• **What needs to be done**
Print the whole listing, keeping every line exactly as given.
Top of Available data
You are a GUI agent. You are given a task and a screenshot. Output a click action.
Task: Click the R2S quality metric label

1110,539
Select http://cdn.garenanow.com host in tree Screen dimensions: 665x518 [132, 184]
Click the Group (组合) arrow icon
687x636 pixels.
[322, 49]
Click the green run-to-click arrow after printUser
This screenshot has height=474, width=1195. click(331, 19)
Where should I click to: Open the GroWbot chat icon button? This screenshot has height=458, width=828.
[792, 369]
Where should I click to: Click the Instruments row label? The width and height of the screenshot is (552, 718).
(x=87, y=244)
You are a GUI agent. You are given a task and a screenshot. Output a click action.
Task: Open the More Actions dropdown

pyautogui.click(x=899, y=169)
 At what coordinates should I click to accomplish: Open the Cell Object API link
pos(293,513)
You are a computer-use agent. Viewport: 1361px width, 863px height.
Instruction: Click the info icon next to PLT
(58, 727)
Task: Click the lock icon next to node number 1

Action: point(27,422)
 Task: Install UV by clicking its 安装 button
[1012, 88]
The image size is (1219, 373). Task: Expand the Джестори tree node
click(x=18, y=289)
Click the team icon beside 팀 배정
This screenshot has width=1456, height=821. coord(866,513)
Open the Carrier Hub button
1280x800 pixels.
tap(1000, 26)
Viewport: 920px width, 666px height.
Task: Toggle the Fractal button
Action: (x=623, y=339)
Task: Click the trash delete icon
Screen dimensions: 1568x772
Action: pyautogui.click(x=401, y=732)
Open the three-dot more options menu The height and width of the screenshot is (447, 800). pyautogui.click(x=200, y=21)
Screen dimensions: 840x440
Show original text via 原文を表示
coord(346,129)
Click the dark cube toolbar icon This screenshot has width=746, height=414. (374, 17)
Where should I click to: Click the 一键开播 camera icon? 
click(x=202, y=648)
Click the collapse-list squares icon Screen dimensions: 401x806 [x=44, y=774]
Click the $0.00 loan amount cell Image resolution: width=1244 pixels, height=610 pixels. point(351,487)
Bottom of Available data
• **Output**
You are a GUI agent. You are given a task and a screenshot. Output a click action.
Task: Click the R2S quality metric label

1110,539
Select http://cdn.garenanow.com host in tree Screen dimensions: 665x518 [132, 184]
Click the Group (组合) arrow icon
687x636 pixels.
[322, 49]
Click the green run-to-click arrow after printUser
This screenshot has height=474, width=1195. click(331, 19)
Where should I click to: Open the GroWbot chat icon button? This screenshot has height=458, width=828.
[792, 369]
Where should I click to: Click the Instruments row label? The width and height of the screenshot is (552, 718).
(x=87, y=244)
You are a GUI agent. You are given a task and a screenshot. Output a click action.
Task: Open the More Actions dropdown

pyautogui.click(x=899, y=169)
 At what coordinates should I click to accomplish: Open the Cell Object API link
pos(293,513)
You are a computer-use agent. Viewport: 1361px width, 863px height.
Instruction: Click the info icon next to PLT
(58, 727)
Task: Click the lock icon next to node number 1

Action: point(27,422)
 Task: Install UV by clicking its 安装 button
[1012, 88]
The image size is (1219, 373). Task: Expand the Джестори tree node
click(x=18, y=289)
Click the team icon beside 팀 배정
This screenshot has width=1456, height=821. coord(866,513)
Open the Carrier Hub button
1280x800 pixels.
tap(1000, 26)
Viewport: 920px width, 666px height.
Task: Toggle the Fractal button
Action: (x=623, y=339)
Task: Click the trash delete icon
Screen dimensions: 1568x772
Action: pyautogui.click(x=401, y=732)
Open the three-dot more options menu The height and width of the screenshot is (447, 800). pyautogui.click(x=200, y=21)
Screen dimensions: 840x440
Show original text via 原文を表示
coord(346,129)
Click the dark cube toolbar icon This screenshot has width=746, height=414. (374, 17)
Where should I click to: Click the 一键开播 camera icon? 
click(x=202, y=648)
Click the collapse-list squares icon Screen dimensions: 401x806 [x=44, y=774]
Click the $0.00 loan amount cell Image resolution: width=1244 pixels, height=610 pixels. point(351,487)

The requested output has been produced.